→ **EXERCISE GOAL**:
Continue the concurring opinion below on grand jury discrimination claims, starting after its final sentence.

MR. JUSTICE STEWART, with whom MR. JUSTICE REHNQUIST joins, concurring in the judgment.

The respondents were found guilty beyond a reasonable doubt after a fair and wholly constitutional jury trial. Why should such persons be entitled to have their convictions set aside on the ground that the grand jury that indicted them was improperly constituted? That question was asked more than 25 years ago by Mr. Justice Jackson in Cassell v. Texas, 339 U.S. 282, 298 (dissenting opinion). It has never been answered.{1} I think the time has come to acknowledge that Mr. Justice Jackson’s question is unanswerable, and to hold that a defendant may not rely on a claim of grand jury discrimination to overturn an otherwise valid conviction.


A grand jury proceeding

is an ex parte investigation to determine whether a crime has been committed and whether criminal proceedings should be instituted against any person.

United States v. Calandra, 414 U.S. 338, 343-344. It is not a proceeding in which the guilt or innocence of a defendant is determined, but merely one to decide whether there is a prima facie ease against him. Any possible prejudice to the defendant resulting from an indictment returned by an invalid grand jury thus disappears when a constitutionally valid trial jury later finds him guilty beyond a reasonable doubt.{2} In short, a convicted defendant who alleges that he was indicted by a discriminatorily selected grand jury is complaining of an antecedent constitutional violation that could have had no conceivable impact on the fairness of the trial that resulted in his conviction.

It is well settled that deprivations of constitutional rights that occur before trial are no bar to conviction unless there has been an impact upon the trial itself.{3} A conviction after trial, like a guilty plea, "represents a break in the chain of events which has preceded it in the criminal process." Tollett v. Henderson, 411 U.S. 258, 267. See United States v. Blue, 384 U.S. 251, 255; cf. Stroble v. California, 343 U.S. 181, 197 ("illegal acts of state officials prior to trial are relevant only as they bear on petitioner’s contention that he has been deprived of a fair trial").

→ **RAW RECORDS**:
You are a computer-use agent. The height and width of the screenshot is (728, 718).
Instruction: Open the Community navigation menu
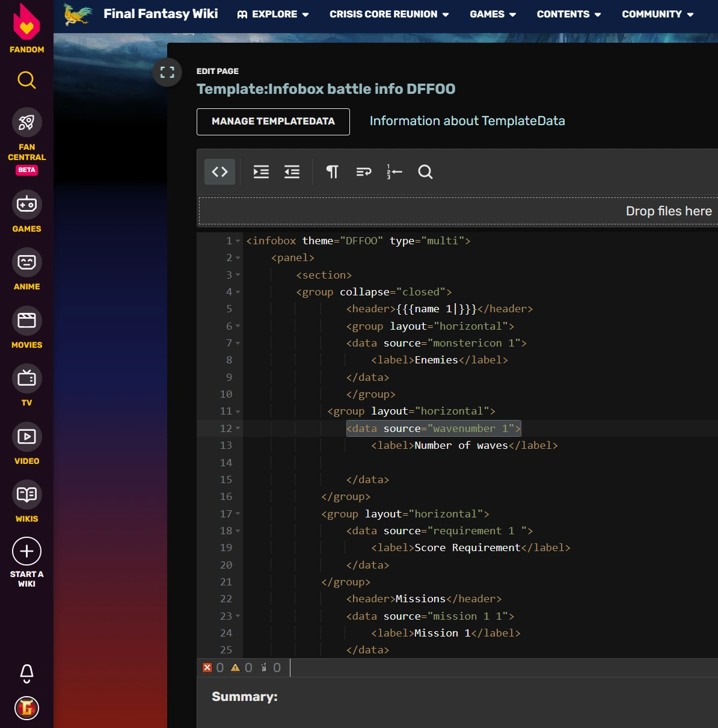click(657, 14)
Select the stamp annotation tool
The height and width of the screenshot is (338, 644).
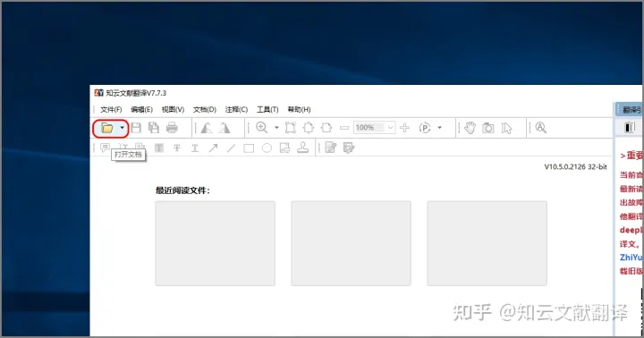tap(302, 148)
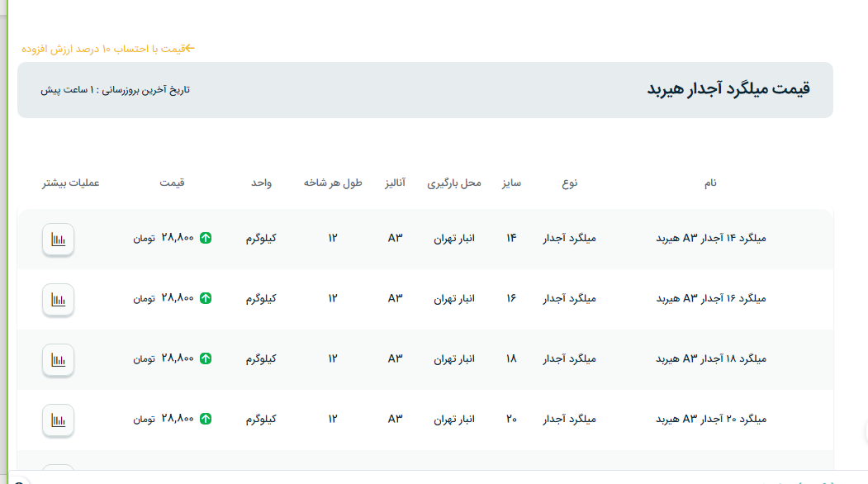
Task: Open the price chart for میلگرد ۱۸ row
Action: [x=58, y=359]
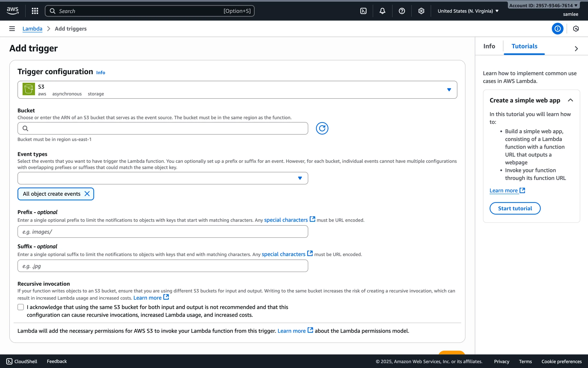Switch to the Info tab
Screen dimensions: 588x368
[489, 46]
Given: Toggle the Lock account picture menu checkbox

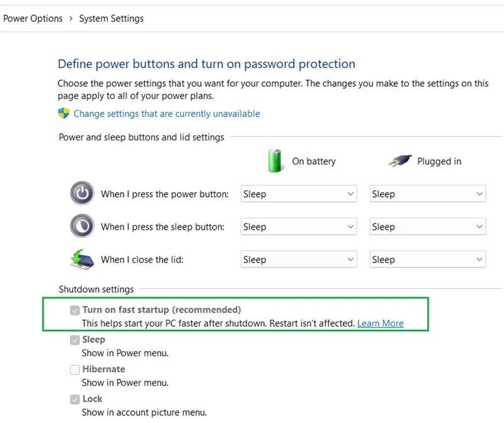Looking at the screenshot, I should (x=75, y=399).
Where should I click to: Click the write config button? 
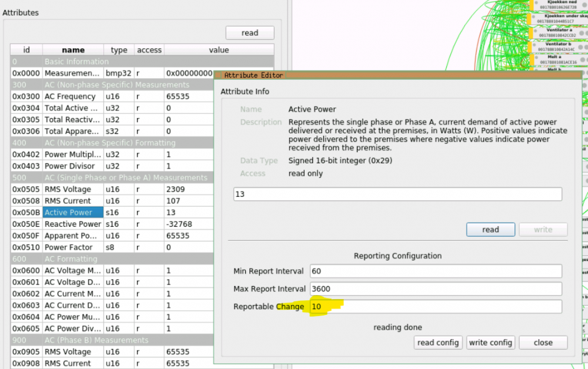pyautogui.click(x=490, y=343)
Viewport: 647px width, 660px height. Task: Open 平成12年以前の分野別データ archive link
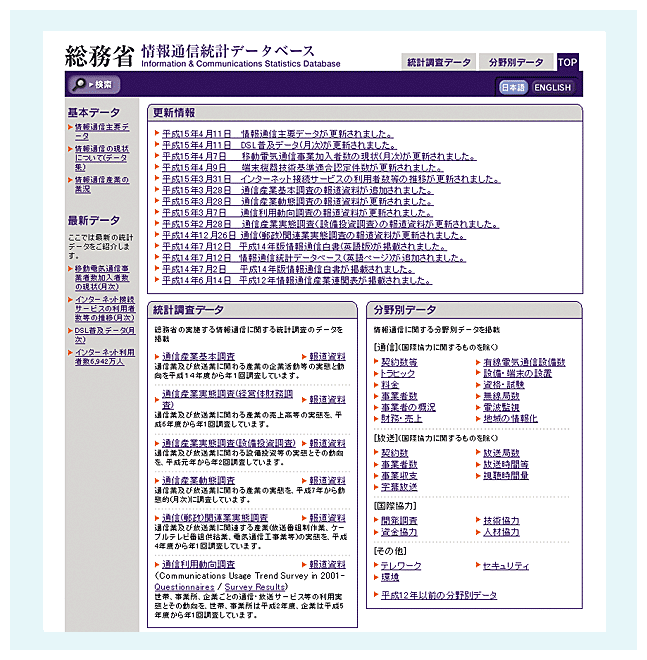(439, 595)
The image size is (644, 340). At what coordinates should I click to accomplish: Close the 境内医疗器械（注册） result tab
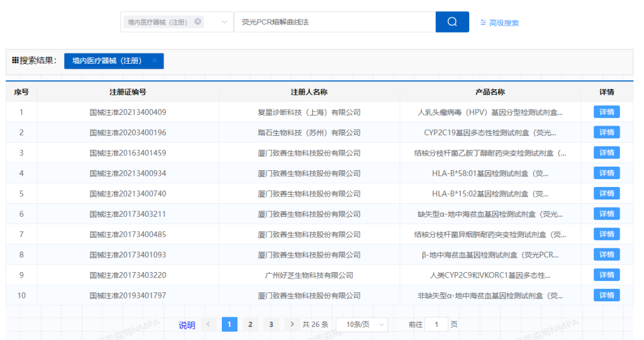click(154, 61)
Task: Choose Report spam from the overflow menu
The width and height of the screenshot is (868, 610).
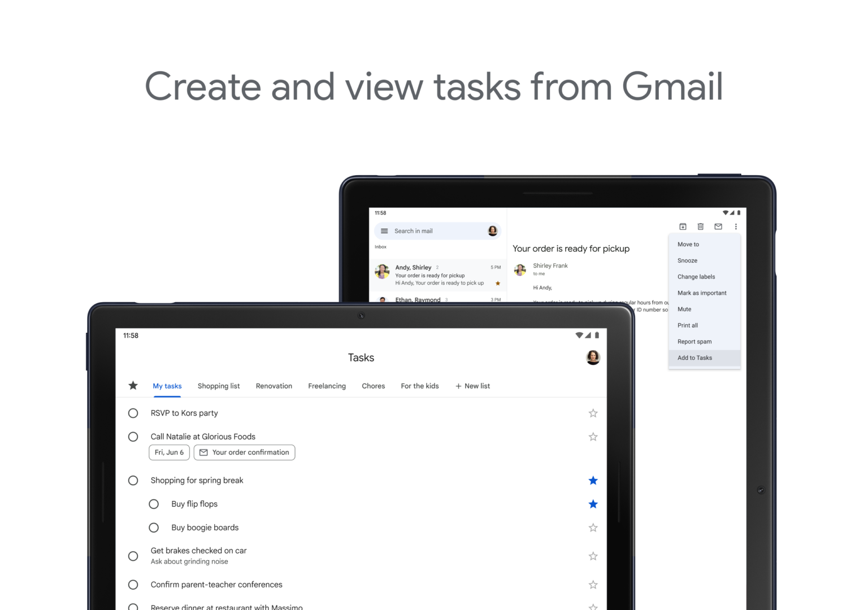Action: [x=695, y=341]
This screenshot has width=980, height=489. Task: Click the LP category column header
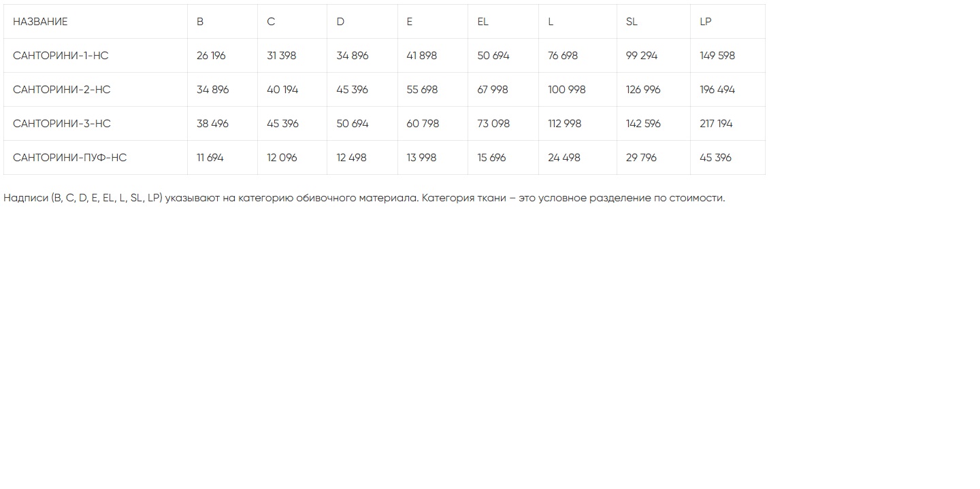click(705, 22)
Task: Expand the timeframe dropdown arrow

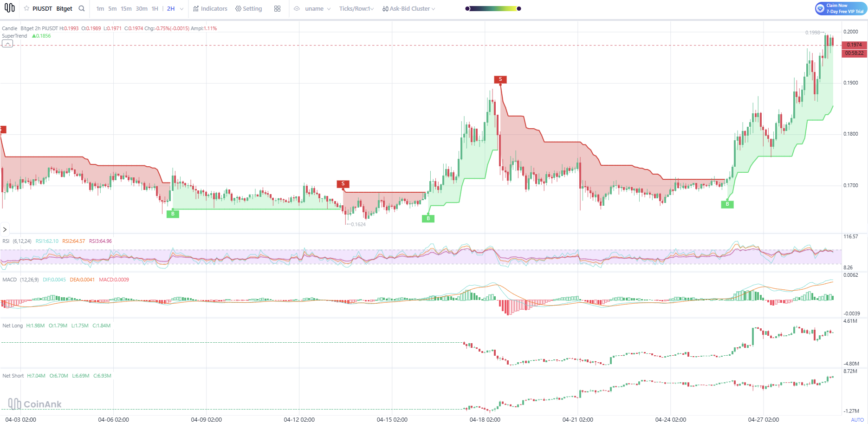Action: (x=181, y=9)
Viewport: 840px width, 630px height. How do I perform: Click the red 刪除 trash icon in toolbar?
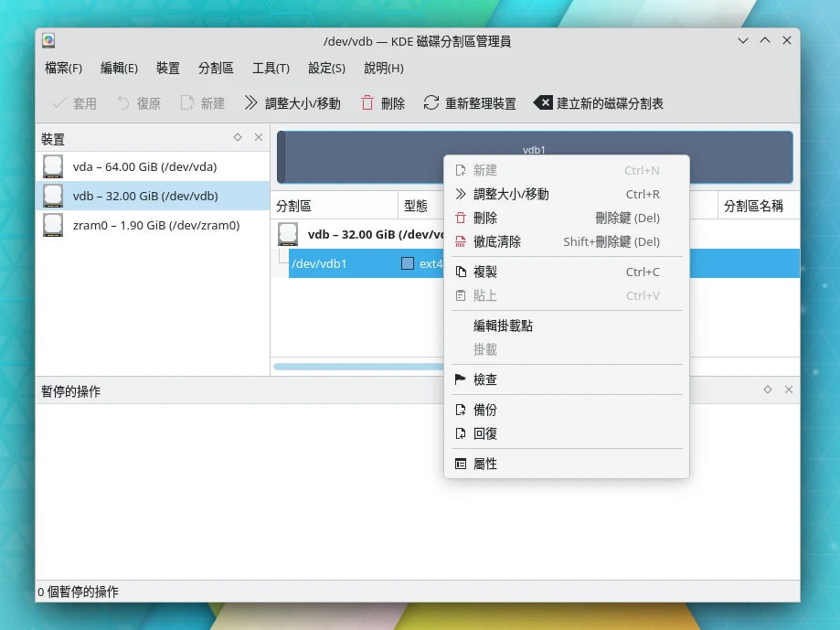[367, 103]
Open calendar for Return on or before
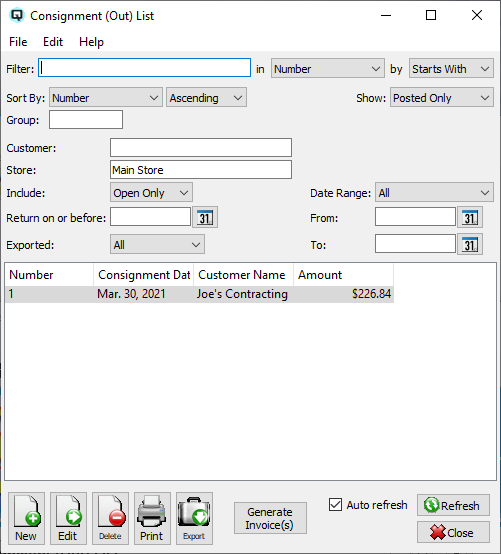The height and width of the screenshot is (554, 501). (x=205, y=217)
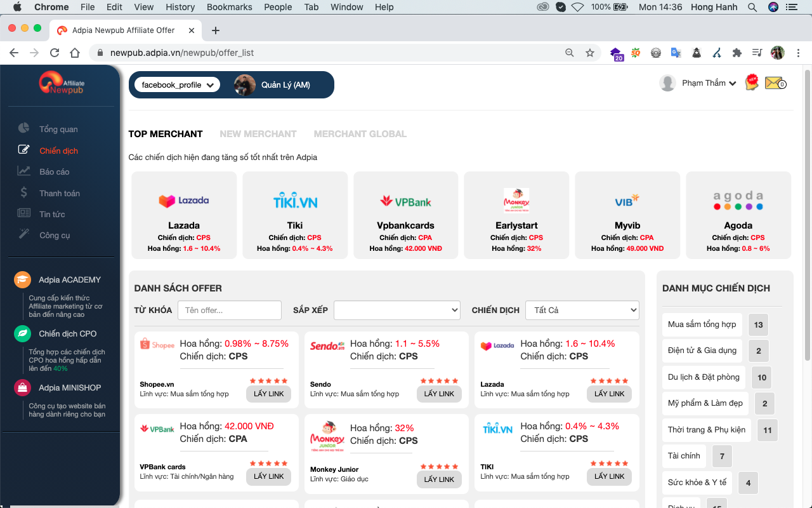Select the Tài chính campaign category

684,456
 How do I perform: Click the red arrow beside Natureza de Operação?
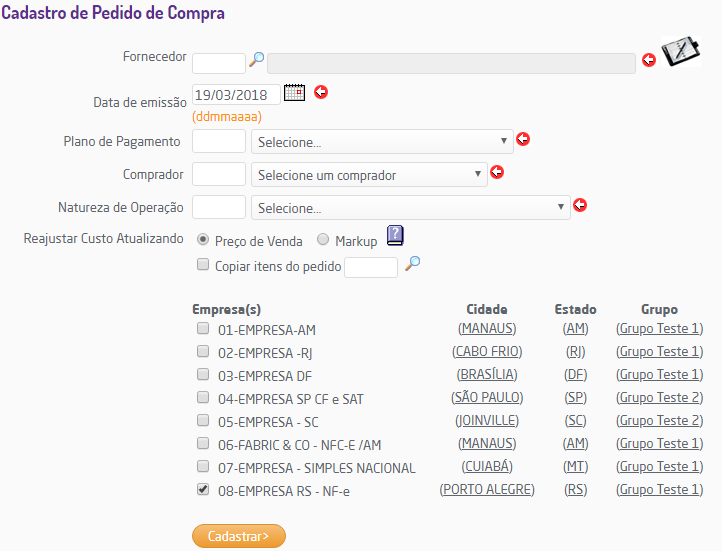[x=579, y=206]
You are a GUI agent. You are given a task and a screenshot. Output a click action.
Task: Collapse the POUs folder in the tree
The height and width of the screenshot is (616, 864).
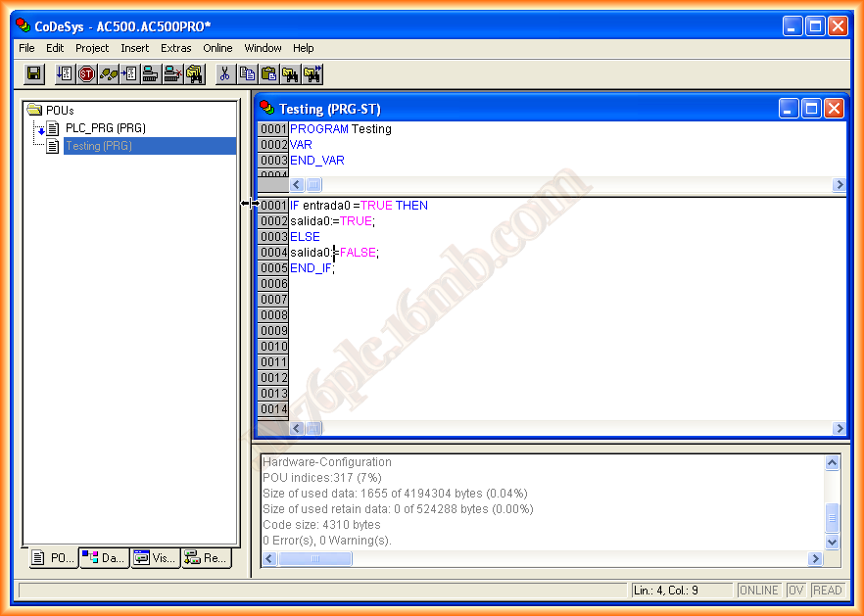[x=34, y=111]
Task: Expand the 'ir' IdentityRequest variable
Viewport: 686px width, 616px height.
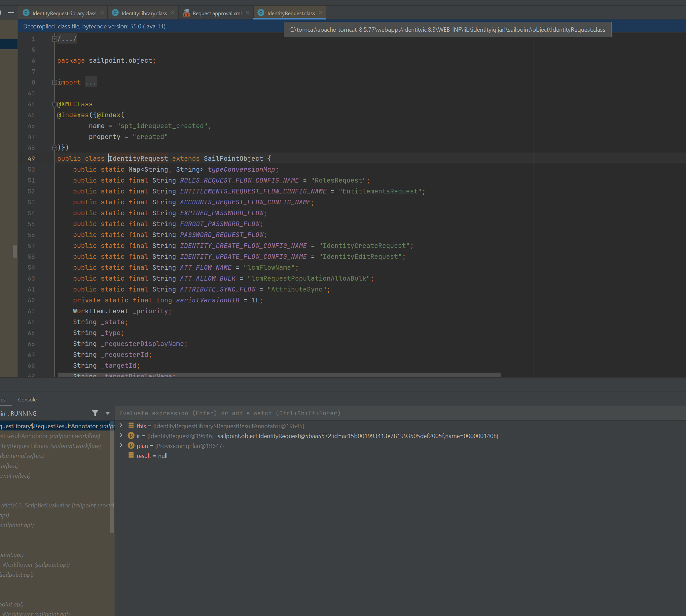Action: click(x=121, y=436)
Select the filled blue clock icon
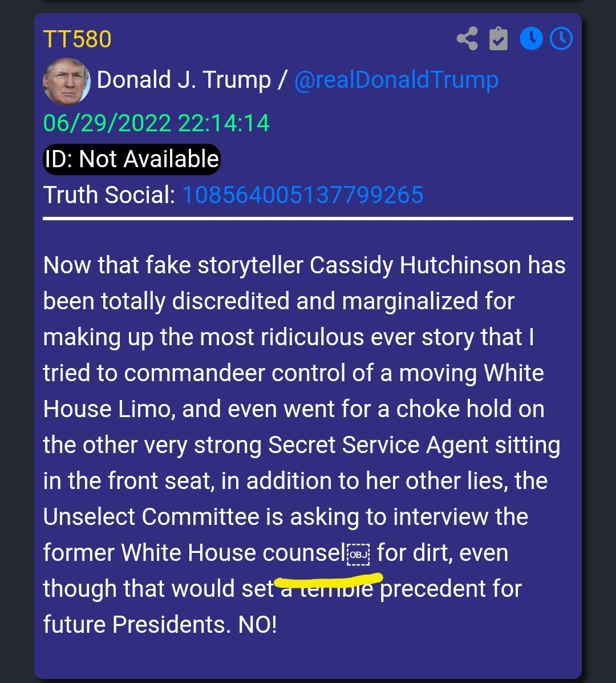Image resolution: width=616 pixels, height=683 pixels. tap(531, 38)
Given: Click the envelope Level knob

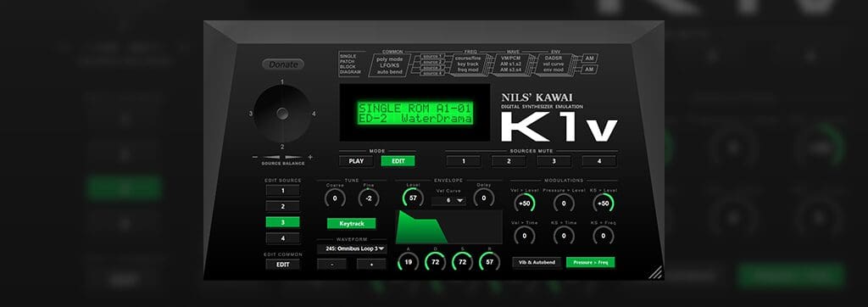Looking at the screenshot, I should click(413, 198).
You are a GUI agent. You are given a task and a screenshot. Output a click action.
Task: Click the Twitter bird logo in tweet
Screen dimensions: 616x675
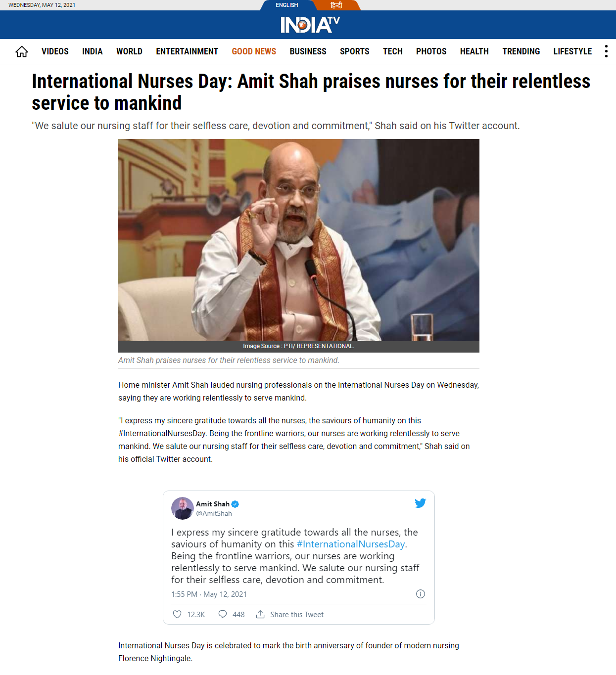pos(420,503)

→ **RESULT FOR THIS EXERCISE**:
The cases in this Court dealing with unlawful arrest are particularly instructive. Unconstitutional arrests are unreasonable seizures of the person that violate the Fourth and Fourteenth Amendments. E.g., Terry v. Ohio, 392 U.S. 1. Yet an "illegal arrest or detention does not void a subsequent conviction." Gerstein v. Pugh, 420 U.S. 103, 119. In Frisbie v. Collins, 342 U.S. 519, for example, a defendant had been forcibly abducted from one State and brought to another to stand trial, but the trial itself was fair, and the Court upheld his conviction. See also Mahan v. Justice, 127 U.S. 700; Ker v. Illinois, 119 U.S. 43.{4}

The cases in this Court specifically dealing with grand jury proceedings are equally instructive. In Costello v. United States, 350 U.S. 359, the Court sustained the conviction of a defendant who had sought to dismiss the charges against him on the ground that the indictment had been based exclusively upon inadmissible hearsay evidence. See also Holt v. United States, 218 U.S. 245. In Lawn v. United States, 355 U.S. 339, the Court held that a defendant could not avoid trial and conviction on the ground that the indictment had been procured by evidence obtained in violation of the Fifth Amendment.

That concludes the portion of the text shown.